Out of 11 cases with TCRA/D amplification, 7 cases (63.6%) gained one or more copy of chromosome 14 in hyperdiploid karyotypes, while 4 cases (36.3%) showed TCRA/D duplications. Notably, all cases with TCRA/D deletions had monosomy 14 in hypodiploidy karyotypes. Aberrations involving TCR-β were found in 13/63 patients (20.6%); 9/13 (69.2%) showed TCR-β structural abnormalities of which 3 (23%) cases with t(1;7)(p32;q34), while 4/13 (30.8%) gained extra-copy of TCR-β in hyperdiploid karyotypes.

Association of ETP with ALL patients’ characteristics

Based on the immunophenotype, 7/63 (11.1%) patients were classified as ETP and 56/63 (88.9%) as non-ETP. Patients with ETP were significantly older than the other T-ALL patients (P = 0.013). Initial WBC count less than 50,000/µl was seen significantly in 71.4% of ETP compared to 20.3% of non-ETP (P = 0.001).

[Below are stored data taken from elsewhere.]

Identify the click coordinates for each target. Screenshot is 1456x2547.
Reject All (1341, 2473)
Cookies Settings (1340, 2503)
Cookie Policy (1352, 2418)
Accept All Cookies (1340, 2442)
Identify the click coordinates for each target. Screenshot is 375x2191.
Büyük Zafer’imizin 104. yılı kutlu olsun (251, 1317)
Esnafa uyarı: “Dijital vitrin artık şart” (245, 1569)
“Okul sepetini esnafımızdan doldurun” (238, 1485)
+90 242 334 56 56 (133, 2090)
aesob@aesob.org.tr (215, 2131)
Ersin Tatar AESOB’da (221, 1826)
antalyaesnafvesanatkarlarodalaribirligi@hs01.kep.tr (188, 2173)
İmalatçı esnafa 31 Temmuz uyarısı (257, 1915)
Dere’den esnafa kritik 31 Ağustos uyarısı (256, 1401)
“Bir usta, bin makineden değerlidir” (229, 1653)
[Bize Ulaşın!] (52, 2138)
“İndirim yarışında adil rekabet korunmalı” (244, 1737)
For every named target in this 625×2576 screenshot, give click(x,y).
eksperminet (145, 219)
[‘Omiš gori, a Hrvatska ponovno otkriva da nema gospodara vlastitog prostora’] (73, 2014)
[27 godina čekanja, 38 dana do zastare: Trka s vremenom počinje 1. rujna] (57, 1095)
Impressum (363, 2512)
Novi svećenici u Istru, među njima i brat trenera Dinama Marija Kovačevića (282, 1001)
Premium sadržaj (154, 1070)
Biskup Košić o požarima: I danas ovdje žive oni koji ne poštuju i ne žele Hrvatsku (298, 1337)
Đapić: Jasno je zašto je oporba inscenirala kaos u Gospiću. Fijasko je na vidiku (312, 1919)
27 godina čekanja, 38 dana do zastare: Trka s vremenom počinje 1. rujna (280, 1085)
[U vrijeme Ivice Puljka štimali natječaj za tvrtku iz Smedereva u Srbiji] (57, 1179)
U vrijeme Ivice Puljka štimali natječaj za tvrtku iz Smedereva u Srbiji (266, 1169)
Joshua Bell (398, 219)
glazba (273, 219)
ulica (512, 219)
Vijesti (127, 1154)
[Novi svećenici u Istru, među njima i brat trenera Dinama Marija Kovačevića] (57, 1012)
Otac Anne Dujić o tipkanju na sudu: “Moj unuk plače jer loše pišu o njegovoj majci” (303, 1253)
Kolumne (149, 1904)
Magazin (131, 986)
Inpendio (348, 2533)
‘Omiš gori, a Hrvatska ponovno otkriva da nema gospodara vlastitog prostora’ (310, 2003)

The ETP patients showed significantly lower percentage of PB blast cells compared to non-ETP patients [50% (0–85%) vs 85% (0–99%); respectively, P = 0.037]. Of note, all patients (100%) with ETP-ALL had lymph node enlargement at presentation, but the relation was not statistically significant.

Regarding cytogenetics, patients with ETP-ALL were more likely to have hyperdiploid karyotype compared to non-ETP patients (57.1% vs 12.5%, respectively, P = 0.009) with a nonsignificant trend to have complex karyotypes (42.9% vs 12.5%, respectively, P = 0.073, Table 2).

Interestingly, there was 85.7% (6/7) of the ETP-ALL patients showed increased incidence of total TCRA/D abnormalities compared to 42.9% (24/56) in non-ETP patients, P = 0.047. Similarly, there was a significant association between ETP-ALL and TCRA/D amplifications (P = 0.014), as TCRA/D amplifications were present in 57.1% (4/7) of ETP patients compared to 12.5% (7/56) in non-ETP patients (Fig. 2).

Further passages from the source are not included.